Conviene interpretar esos datos con contexto. Un valor de laboratorio más bajo no siempre indica resolución completa. El seguimiento médico suele tener en cuenta peso, cintura abdominal, glucosa, perfil lipídico y hallazgos de imagen. En algunos casos, incluso con mejoría analítica, la grasa hepática tarda más en reducirse de manera evidente.
¿Qué hábitos ayudan a que la mejoría llegue antes?
La pérdida de peso funciona mejor cuando se apoya en medidas concretas y repetibles. No hace falta una dieta extrema, pero sí constancia. Si necesitas una base práctica para organizar comidas, puede servirte esta guía sobre alimentos recomendados para el hígado graso.
- Reducir refrescos, bollería, zumos azucarados y alcohol.
- Priorizar verduras, legumbres, fruta entera, pescado y aceite de oliva.
- Aumentar la proteína para proteger masa muscular durante el adelgazamiento.
- Caminar a diario y añadir ejercicio de fuerza 2 o 3 veces por semana.
- Dormir mejor, porque el mal descanso empeora la resistencia a la insulina.
Estos cambios favorecen un descenso de la grasa hepática y ayudan a que las enzimas hepáticas no vuelvan a subir con facilidad. También reducen el riesgo de recuperar peso en pocas semanas, algo frecuente tras restricciones muy severas.
¿La resistencia a la insulina cambia el ritmo de recuperación?
La resistencia a la insulina influye mucho en el curso del hígado graso. Cuando el cuerpo responde peor a la insulina, aumenta la producción de grasa en el hígado y se dificulta su movilización. Por eso dos personas con la misma pérdida de peso pueden evolucionar a distinta velocidad si una tiene diabetes, prediabetes o más grasa visceral.
Hay señales que suelen acompañar una evolución favorable:
- descenso progresivo del perímetro de cintura
- mejor control de glucosa y triglicéridos
- reducción de ALT y AST en analíticas sucesivas
- menos somnolencia tras las comidas copiosas
- mayor tolerancia al ejercicio
Entonces, ¿cuándo se nota que el hígado va mejor?

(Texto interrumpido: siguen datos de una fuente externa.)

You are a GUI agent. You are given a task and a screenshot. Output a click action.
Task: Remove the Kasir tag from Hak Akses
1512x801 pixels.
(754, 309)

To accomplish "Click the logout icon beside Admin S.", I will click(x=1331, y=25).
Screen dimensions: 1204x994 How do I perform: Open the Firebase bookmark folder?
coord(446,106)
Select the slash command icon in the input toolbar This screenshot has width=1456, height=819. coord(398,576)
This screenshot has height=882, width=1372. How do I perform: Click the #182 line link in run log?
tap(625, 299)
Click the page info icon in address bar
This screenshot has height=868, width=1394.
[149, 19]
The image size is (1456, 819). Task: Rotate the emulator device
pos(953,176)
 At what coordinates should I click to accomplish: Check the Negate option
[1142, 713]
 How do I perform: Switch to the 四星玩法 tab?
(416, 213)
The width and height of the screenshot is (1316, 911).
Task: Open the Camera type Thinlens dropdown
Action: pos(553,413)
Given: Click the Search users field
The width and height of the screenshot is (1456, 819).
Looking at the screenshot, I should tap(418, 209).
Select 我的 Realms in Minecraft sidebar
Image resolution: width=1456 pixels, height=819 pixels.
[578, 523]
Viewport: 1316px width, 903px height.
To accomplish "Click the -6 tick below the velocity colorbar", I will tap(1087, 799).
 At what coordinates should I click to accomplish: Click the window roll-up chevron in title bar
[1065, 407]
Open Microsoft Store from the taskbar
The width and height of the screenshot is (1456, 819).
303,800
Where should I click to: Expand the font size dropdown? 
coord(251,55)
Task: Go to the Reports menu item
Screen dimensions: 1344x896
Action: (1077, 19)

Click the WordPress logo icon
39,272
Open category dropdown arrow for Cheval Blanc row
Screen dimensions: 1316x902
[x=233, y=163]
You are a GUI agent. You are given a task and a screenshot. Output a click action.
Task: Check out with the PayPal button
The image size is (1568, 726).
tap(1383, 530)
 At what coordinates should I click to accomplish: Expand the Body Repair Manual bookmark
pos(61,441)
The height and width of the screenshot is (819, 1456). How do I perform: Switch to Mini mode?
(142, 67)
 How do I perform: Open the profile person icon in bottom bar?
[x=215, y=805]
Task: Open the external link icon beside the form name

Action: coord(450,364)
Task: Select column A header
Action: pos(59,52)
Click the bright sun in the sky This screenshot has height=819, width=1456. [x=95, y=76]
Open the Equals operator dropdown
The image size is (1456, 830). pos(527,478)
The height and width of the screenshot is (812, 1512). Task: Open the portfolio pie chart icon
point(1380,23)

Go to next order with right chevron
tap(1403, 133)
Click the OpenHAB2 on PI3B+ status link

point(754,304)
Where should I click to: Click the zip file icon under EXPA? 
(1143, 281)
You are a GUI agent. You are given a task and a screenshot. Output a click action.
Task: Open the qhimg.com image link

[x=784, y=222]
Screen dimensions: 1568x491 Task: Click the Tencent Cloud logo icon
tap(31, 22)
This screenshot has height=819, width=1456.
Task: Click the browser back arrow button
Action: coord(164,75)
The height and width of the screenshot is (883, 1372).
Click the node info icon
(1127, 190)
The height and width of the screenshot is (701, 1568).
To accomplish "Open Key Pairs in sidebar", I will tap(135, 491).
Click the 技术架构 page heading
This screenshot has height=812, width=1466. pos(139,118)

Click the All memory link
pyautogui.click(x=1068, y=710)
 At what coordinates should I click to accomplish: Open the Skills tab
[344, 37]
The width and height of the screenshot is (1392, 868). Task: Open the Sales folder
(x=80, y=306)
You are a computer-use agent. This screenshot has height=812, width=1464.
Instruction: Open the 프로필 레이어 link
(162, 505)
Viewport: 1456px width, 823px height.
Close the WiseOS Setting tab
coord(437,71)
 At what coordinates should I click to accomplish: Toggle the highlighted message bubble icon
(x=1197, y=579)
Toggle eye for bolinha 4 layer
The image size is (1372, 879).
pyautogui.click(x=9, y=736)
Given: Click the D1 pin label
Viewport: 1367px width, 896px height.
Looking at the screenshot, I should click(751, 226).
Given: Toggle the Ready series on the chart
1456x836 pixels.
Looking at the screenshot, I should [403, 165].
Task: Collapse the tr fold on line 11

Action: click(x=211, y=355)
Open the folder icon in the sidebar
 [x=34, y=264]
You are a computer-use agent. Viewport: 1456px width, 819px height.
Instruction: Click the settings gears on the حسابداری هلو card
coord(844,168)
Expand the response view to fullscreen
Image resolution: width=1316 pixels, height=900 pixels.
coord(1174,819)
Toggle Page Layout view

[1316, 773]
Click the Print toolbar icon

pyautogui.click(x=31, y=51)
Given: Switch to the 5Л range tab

El hígado graso suele empezar a responder cuando la pérdida de peso supera el 5%, pero la franja de 7% a 10% es la que más claramente marca la diferencia en la evolución. En muchas personas, las enzimas hepáticas bajan en dos o tres meses, mientras que la reducción de la grasa hepática puede requerir más tiempo y revisión con analítica o imagen. Lo decisivo no es la rapidez inicial, sino sostener un déficit calórico razonable, mejorar la sensibilidad a la insulina y evitar la recuperación del peso perdido.
Este contenido es informativo y no sustituye la evaluación, el diagnóstico ni el seguimiento de un profesional sanitario. Si tienes dudas, analíticas alteradas o síntomas, busca atención médica.